Session variable dropped from url

Hi, can't run this one down and would love some help. I'm scraping a password protected site to retrieve pricing information. As part of the log-in, the server generates a unique ID (mscssid) which I scrape and store to a session variable. This variable is then passed in the url for each subsequent request.

Here's the catch: things work fine with a single lazy scrape. The string is extracted, stored in a session variable and successfully substituted as part of subsequant urls. However, when I attempt to lazy scrape two or more products programatically it fails. The scraper log indicates that although it has successfully scraped the ID, it is not inserting it as part of the URL - as though it were null, even though it has successfully extracted it.

Any thoughts here would be much appreciated. FYI i've got separate scrapers working for other similar password protected sites and am able to scrape 10+ products simultaneously (ie programatically in rapid sequence using lazy scrape to instantiate separte scrapers). I've updated to the latest windows version 2.6 as well.

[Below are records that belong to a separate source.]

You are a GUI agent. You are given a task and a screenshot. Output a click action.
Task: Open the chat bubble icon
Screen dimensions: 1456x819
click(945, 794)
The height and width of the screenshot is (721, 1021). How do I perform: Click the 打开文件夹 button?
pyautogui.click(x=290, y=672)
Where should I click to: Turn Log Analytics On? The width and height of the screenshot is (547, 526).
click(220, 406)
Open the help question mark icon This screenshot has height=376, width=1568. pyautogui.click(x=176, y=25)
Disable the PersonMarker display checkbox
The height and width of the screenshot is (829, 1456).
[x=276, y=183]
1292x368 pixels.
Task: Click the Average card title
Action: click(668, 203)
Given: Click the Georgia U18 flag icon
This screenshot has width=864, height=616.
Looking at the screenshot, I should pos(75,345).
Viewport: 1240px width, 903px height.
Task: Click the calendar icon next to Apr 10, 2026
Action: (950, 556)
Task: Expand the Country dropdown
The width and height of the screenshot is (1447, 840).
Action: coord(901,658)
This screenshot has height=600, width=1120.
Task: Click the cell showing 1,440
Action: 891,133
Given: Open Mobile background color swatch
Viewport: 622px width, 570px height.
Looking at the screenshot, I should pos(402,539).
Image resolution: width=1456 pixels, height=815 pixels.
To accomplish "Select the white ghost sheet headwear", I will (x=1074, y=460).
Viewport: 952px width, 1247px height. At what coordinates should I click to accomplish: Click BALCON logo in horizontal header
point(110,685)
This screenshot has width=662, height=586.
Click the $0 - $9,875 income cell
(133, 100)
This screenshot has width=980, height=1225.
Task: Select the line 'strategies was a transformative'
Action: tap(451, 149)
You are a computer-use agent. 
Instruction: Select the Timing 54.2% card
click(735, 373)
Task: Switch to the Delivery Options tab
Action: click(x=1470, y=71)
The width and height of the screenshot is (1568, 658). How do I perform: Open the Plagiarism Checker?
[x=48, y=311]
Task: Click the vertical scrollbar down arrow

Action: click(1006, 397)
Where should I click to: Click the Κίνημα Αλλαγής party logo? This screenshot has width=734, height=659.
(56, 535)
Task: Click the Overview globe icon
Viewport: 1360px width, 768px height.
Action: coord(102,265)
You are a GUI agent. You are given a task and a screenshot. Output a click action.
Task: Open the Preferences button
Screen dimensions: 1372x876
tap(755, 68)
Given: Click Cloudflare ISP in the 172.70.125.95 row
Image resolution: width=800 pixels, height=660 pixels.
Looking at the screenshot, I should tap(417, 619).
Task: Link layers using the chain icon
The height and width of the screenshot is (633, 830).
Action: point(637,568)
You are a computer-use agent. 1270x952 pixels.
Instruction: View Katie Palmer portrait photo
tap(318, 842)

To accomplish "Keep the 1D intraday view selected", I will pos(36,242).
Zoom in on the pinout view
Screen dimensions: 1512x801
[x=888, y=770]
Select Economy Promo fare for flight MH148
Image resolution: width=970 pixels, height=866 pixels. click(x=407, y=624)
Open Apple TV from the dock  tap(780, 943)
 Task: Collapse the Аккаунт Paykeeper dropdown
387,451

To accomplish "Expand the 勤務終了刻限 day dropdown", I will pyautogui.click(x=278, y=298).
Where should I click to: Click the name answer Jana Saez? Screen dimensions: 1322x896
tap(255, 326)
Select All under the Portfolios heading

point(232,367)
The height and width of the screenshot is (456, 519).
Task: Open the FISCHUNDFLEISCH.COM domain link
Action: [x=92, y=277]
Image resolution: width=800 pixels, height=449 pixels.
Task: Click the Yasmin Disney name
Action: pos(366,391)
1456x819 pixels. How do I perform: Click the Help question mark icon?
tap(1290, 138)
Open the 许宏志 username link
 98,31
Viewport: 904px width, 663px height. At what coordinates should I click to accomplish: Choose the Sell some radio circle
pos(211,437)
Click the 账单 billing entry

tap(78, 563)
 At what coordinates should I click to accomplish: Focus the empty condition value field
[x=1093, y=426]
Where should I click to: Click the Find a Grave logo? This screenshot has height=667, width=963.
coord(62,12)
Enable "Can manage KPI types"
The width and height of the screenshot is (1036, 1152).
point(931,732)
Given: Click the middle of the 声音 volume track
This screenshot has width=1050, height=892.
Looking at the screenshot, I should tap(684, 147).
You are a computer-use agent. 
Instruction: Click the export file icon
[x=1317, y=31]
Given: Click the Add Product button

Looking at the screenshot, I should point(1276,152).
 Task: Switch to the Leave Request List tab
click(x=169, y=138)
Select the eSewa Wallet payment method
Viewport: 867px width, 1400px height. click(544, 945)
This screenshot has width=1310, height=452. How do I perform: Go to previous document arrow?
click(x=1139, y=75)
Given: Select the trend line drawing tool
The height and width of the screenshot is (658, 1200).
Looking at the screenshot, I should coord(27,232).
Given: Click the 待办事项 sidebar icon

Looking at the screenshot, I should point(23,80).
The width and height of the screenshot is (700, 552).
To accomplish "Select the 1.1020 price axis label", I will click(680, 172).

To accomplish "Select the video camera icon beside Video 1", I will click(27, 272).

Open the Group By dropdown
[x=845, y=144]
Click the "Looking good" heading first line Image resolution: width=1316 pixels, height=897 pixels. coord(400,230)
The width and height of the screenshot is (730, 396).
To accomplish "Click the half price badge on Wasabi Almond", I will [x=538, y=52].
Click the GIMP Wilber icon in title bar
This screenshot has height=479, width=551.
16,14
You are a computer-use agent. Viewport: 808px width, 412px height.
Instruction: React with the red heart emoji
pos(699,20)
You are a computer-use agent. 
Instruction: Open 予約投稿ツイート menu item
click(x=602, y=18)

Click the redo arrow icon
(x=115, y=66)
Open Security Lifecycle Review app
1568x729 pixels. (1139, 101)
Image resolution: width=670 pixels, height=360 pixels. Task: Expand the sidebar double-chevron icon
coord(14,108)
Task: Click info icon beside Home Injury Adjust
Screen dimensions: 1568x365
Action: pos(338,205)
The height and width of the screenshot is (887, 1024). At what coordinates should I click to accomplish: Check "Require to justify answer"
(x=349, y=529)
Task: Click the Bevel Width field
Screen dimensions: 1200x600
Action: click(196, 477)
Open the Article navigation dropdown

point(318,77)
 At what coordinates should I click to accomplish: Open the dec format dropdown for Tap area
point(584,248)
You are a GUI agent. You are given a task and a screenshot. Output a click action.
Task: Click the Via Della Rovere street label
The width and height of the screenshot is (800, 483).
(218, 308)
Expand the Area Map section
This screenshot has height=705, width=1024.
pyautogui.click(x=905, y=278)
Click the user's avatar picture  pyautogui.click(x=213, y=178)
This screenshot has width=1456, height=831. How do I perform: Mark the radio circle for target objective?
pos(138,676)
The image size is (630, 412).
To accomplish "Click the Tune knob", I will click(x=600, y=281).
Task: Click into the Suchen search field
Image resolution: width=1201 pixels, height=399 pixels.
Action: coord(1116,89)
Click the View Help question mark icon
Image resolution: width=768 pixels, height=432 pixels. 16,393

Also, it would really, really throw a wrench into our product not to be able to use lazy scrape, as an asynchronous scrape is critical. Thanks in advance for any help,

John

FYI, great product so far - we're hoping to launch a beta version of our service using it in q1 2006

Session variable dropped from url

Hi John,

I think you're absolutely right about the redirect causing the problem. In the successful run you get this

THE_SITE_login Resolved URL http//www.THE_SITEcom/xt_shopper_lookup.asp
THE_SITE_login Sending request.
THE_SITE_login Redirecting to http//www.THE_SITE.com/orderentry.asp?mscssid=%7BE2482593%2DF492%2D46D3%2D9190%2D9EB314DAD139%7D

Whereas in the unsuccessful run you get this

THE_SITE_login Resolved URL http//www.THE_SITE.com/xt_shopper_lookup.asp
THE_SITE_login Sending request.
THE_SITE_login Redirecting to http//www.THE_SITE.com/orderentry.asp?mscssid=%7B98A42298%2DFA1C%2D4C54%2D9D64%2DBE4EADB35C09%7D
THE_SITE_login Redirecting to http//www.THE_SITE.com/removeFrames.asp?Page=i%5Fshop%2Easp

Not knowing the site, it's difficult for me to say why it might be doing this. Can you tell why it might be redirecting you to that "removeFrames" page? Also, on that removeFrames page is the MSCSSID value available such that you could still extract it regardless of which page it happens to redirect you to?

Best,

Todd

Session variable dropped from url

Thanks Todd, glad to here you all use lazy scraping extensively. I've tried manually testing by submitting nearly simultaneous sessions in different browsers (clicking submit one after the other) with no problems. I log and store scrape start/stop times and they are executing at the same time with no issues, so it doesn't appear to be an IP restriction.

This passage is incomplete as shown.